Soon afterward will be a call for tenders from industry to develop an integration test bed for the TMD system’s low-altitude layer. NATO’s own project, valued at $700 million, is focused on the active-defense portion of TMD.

The catch, however, is that a functioning TMD depends on the precision detection and communication capabilities of ACCS. And that program’s first modernization phase — known as Level of Operational Capability — is plagued with glitches.

The initial NATO contract, worth $500 million, was signed in 1999 with Air Command Systems International , a French-registered company based near Paris and formed by two shareholders, the U.S. defense firm Raytheon and France’s Thales.

“ACCS is the backbone for TMD, but it has a lot of problems to resolve,” a NATO official said . “They’ve put all the new pieces together and it doesn’t work.”

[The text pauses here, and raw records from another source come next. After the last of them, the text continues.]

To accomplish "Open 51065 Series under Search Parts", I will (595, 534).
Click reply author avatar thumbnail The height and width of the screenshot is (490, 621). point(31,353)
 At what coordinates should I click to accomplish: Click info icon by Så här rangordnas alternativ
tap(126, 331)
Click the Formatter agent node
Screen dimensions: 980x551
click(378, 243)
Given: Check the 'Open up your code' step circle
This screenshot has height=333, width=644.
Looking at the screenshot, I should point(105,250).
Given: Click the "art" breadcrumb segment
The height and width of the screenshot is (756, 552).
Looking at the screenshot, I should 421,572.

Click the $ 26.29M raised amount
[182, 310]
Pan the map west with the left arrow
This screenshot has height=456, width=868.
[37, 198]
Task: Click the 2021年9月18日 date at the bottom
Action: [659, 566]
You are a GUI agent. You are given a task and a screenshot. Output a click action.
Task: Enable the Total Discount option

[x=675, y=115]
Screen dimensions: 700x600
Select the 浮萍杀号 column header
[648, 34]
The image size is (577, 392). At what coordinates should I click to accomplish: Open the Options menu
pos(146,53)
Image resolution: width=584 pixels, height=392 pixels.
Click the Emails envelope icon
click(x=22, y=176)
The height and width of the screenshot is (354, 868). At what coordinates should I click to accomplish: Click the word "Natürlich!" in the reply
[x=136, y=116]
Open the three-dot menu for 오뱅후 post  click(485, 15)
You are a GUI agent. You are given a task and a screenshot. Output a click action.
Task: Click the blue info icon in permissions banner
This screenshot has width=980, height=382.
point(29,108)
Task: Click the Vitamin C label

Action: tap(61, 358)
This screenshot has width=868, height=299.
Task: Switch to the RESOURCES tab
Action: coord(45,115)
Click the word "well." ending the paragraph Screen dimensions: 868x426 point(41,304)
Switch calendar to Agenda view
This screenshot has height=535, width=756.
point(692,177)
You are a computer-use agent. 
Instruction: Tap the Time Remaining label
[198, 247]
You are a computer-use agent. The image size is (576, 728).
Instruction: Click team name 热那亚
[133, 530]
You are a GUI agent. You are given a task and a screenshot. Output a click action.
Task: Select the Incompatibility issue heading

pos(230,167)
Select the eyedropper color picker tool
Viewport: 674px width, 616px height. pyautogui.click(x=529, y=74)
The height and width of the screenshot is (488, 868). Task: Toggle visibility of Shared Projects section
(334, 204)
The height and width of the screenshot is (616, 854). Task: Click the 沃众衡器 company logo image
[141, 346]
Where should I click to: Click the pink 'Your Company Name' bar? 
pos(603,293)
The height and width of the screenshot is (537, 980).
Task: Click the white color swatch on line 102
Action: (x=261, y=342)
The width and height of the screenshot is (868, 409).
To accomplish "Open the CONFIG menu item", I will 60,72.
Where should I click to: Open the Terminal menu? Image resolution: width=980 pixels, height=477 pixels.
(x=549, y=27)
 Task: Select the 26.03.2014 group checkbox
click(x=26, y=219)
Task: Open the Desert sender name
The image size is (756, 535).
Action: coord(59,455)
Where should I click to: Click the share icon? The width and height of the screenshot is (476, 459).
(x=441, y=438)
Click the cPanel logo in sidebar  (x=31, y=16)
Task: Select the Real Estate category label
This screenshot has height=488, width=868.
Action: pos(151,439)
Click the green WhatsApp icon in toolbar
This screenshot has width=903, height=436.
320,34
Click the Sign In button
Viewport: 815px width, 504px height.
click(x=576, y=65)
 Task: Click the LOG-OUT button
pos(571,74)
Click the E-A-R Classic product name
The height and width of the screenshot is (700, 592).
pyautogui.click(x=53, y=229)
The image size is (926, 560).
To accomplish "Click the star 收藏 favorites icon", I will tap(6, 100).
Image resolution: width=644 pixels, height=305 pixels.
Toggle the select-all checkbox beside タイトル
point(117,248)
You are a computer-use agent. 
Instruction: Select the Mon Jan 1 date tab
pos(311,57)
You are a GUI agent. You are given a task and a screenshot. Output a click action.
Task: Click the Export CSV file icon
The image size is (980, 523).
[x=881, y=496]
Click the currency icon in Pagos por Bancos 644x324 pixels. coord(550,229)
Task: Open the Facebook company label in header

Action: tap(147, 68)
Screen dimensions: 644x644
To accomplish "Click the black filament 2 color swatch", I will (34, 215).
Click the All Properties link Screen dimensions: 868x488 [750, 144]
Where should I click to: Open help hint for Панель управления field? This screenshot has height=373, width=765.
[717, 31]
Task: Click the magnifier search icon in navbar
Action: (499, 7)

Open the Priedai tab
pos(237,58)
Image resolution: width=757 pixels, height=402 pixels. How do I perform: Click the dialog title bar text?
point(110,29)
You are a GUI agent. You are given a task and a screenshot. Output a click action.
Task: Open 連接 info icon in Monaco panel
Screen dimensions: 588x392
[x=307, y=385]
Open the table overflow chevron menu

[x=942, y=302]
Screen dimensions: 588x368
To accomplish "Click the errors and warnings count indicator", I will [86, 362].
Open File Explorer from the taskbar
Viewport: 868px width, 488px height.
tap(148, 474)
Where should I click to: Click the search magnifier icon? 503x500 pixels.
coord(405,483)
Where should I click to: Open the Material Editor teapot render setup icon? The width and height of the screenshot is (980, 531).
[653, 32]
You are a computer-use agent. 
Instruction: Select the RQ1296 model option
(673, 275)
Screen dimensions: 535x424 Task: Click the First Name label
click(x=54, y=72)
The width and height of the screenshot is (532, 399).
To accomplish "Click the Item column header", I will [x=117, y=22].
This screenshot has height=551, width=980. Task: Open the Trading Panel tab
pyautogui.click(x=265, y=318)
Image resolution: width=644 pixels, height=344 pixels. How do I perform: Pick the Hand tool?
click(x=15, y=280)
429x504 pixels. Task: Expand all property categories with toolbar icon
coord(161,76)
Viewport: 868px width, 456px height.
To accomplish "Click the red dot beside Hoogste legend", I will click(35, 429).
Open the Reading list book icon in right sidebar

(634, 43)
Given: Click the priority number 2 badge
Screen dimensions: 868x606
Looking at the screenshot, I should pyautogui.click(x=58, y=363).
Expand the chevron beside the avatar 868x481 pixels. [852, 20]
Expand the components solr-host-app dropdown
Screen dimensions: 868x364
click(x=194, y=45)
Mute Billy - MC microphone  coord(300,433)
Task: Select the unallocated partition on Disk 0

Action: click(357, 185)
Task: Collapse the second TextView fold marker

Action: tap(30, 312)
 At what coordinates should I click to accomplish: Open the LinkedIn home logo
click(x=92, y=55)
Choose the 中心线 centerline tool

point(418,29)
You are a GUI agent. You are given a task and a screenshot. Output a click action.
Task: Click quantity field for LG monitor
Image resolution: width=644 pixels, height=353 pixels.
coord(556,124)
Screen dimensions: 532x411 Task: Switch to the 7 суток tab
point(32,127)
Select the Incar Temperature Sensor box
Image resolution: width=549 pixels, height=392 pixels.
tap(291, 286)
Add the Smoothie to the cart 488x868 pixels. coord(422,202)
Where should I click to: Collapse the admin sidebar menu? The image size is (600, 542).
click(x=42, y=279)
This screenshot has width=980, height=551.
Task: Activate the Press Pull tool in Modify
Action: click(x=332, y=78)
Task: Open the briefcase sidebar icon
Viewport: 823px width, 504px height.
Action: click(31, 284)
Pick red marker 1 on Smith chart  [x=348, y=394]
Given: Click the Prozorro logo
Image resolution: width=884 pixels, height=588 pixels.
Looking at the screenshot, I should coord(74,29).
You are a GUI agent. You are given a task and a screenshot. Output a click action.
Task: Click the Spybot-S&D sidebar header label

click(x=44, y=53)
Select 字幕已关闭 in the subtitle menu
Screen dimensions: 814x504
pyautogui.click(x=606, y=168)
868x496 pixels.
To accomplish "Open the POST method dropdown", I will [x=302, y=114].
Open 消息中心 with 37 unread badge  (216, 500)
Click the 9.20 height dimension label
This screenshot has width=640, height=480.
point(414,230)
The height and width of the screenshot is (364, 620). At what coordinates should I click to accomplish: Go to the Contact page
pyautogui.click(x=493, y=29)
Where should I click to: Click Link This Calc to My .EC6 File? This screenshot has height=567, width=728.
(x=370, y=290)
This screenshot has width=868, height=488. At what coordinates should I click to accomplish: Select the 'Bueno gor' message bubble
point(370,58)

ACCS is intended to combine and automate the planning, tasking and execution of all air operations at the tactical level to seamlessly manage all types of air operations over NATO’s territory and beyond. It will do this by allowing national militaries to integrate their air traffic control, surveillance, air mission control, airspace management and force management functions with the ACCS.

Part of the problem with its update effort is that planners at the alliance’s Supreme Headquarters Allied Powers Europe military command headquarters in Mons, Belgium, have piled operational demands onto the system. This has added complexity, delay and cost overruns to the project.

As a result, Level of Operational Capability is running 12 to 18 months behind its original target date for operational status in 2005-20 06 .

“At some point, you have to draw the line and say , ‘That’s it. No more requirements, gentlemen, if you want this project to reach completion.’ I think the military guys have understood that now,” the NATO official said.

Since the alliance is looking at about a 15-month delay in getting ACCS’ first-phase modernization ready for testing, the TMD project will have to be paced accordingly , NATO officials said.

Once the TMD program office opens its doors in The Hague early next year, with a staff of approximately 20, it will call for proposals by mid-2006 for the integration test bed .

Although the winning bidder will use the other program’s delay to get the TMD integration test bed ready for trials with Level of Operational Capability toward early 2007, the delay in ACCS still has a knock-on effect on funding.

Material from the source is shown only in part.